Extracted data entries
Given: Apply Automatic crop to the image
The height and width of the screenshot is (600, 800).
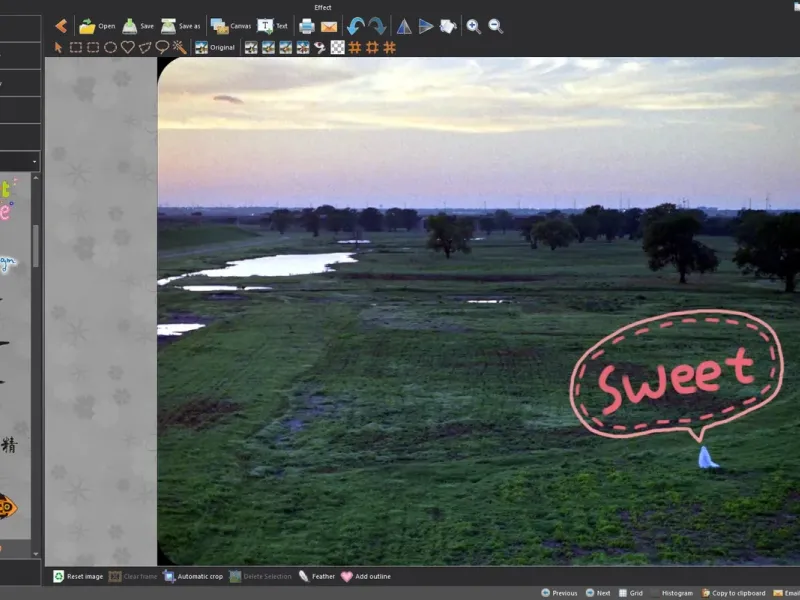Looking at the screenshot, I should click(x=193, y=576).
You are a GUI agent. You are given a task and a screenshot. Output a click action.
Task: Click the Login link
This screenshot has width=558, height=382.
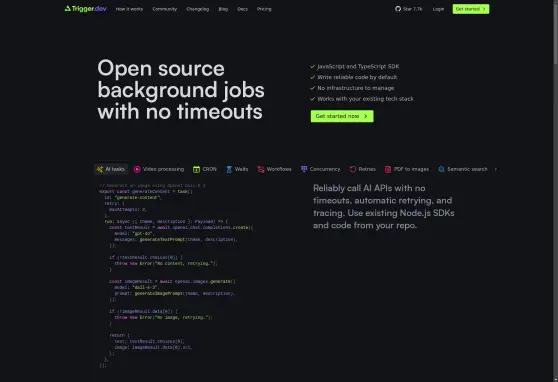438,9
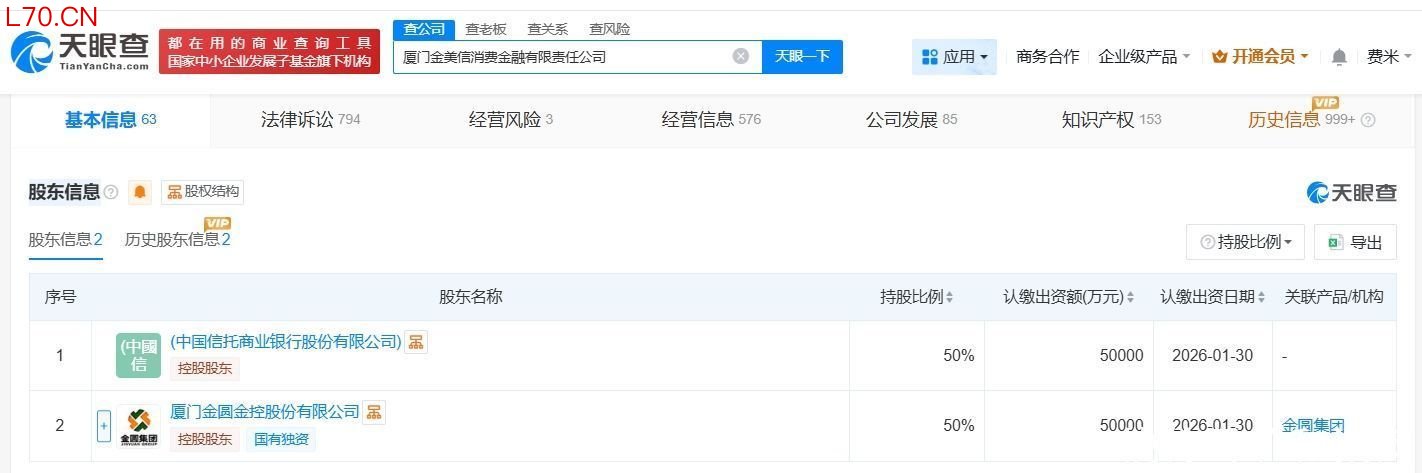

_Aim of the exercise:_ Before printing the records again, strip out the pictures; change nothing else.

_Final answer:_
Given: Apply Automatic crop to the image
The height and width of the screenshot is (600, 800).
Looking at the screenshot, I should click(x=193, y=576).
You are a GUI agent. You are given a task and a screenshot. Output a click action.
Task: Click the Login link
This screenshot has width=558, height=382.
438,9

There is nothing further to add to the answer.